Tag schema to provide functionality similar to Stack Overflow's tag synonyms

775 Views Asked by At

I'm currently designing a database for a small bookmarking application (using MySQL) and I'd like to do something clever with the tag system. Although it's not an issue initially, I want to implement something similar to Stack Overflow's tag synonyms, where each tag can have multiple sub-tags that map to it. This would allow tag searches for 'hi' to return bookmarks tagged with 'hello' for example.

I'm familiar with building a many-to-many tag system in which you have three tables: 'tags', 'posts' and 'posts_tags' and I'd like to make synonyms fit in with this.

My initial thoughts were that each tag could have a 'parent' field which contains the ID of the tag it maps to. However, this could cause a lot of orphaned tags and would be a nightmare to manage; I'm looking for speed and elegance.

If anybody has any ideas/guidance it'd be much appreciated! Thanks

2

There are 2 best solutions below

2
On BEST ANSWER

You could use a child to parent table.
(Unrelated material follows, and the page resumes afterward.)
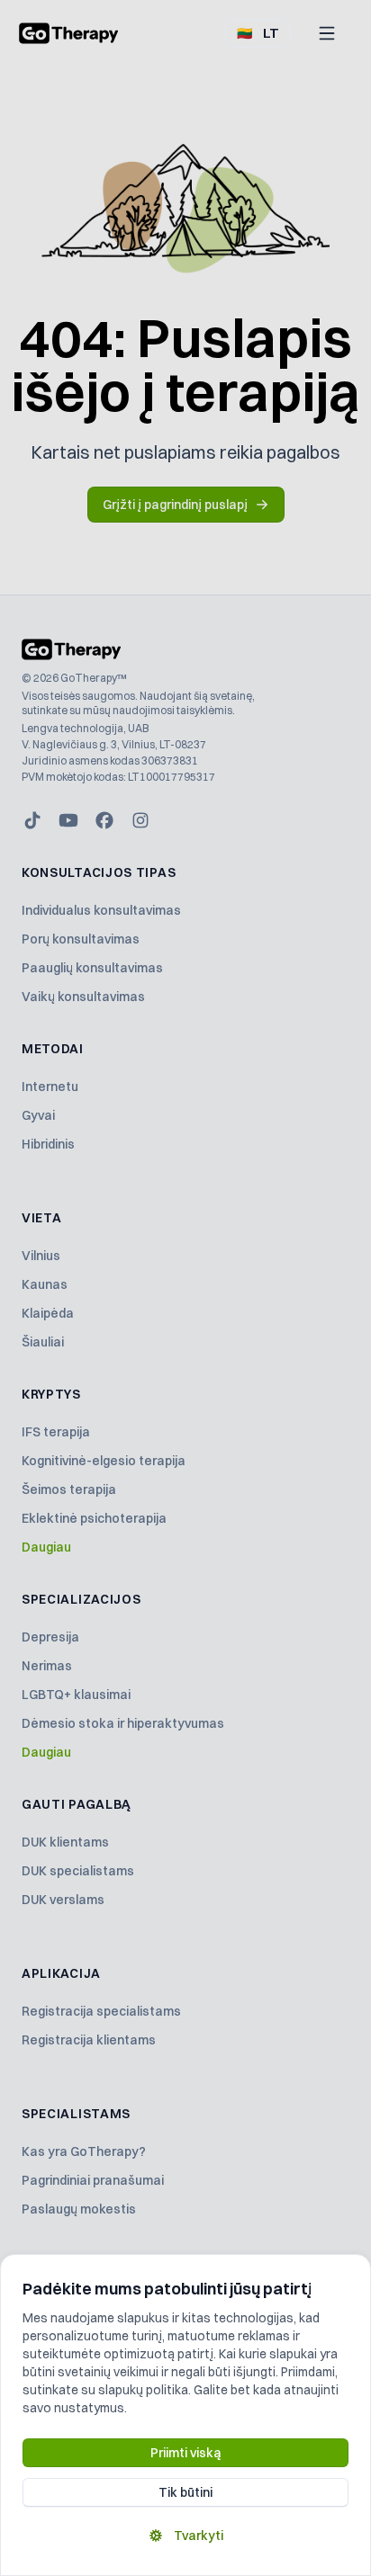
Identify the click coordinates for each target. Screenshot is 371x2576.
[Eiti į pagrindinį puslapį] (69, 33)
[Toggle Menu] (327, 33)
For example,

Tags
tagId, pk

ChildToParentTags
childTagId, pk, fk (pk of this table, fk into Tags table)
parentTagId, fk (fk into Tags table, have an index for this column).

Post
postId, pk

assume many-to-many post to tag relationship
PostToTag
postId, pk
tagId, pk

Using childTagId as the pk of the ChildToParentTags table limits a tag to 0 or 1 parent, but allows a parent to have multiple children.

Query for post by tag:

select
 post.postId,
 post.otherStuff
from
 post 
  inner join postToTag on
   post.postId = postToTag.postId
  inner join tag on
   postToTag.tagId = tag.tagId
where
 tag.something = 'desired tag value'
0
On

You can use a system which assigns groups. Creating parent child relationship as mentioned above does not help much. Whereas creating a group relationship helps make search faster.

Create a table called as groups -

id, name, groupid

Each elements that are synonyms should be assigned a groupId (which can be a code assigned number). Whenever there is a movement of elements, or a new element is assigned to a group, or an existing element is moved from a group, all you have to do is update the groupid.

This makes search faster, because, whenever you have to search for something, all you have to do is search for a groupid. All elements with same groupid can be search without the need for an IN clause.

I am assuming that this table will have a FK relationship with some other table. Wherever you have FK relationship, instead of having "id" with PK-FK relation, you can have "groupid" as FK relationship.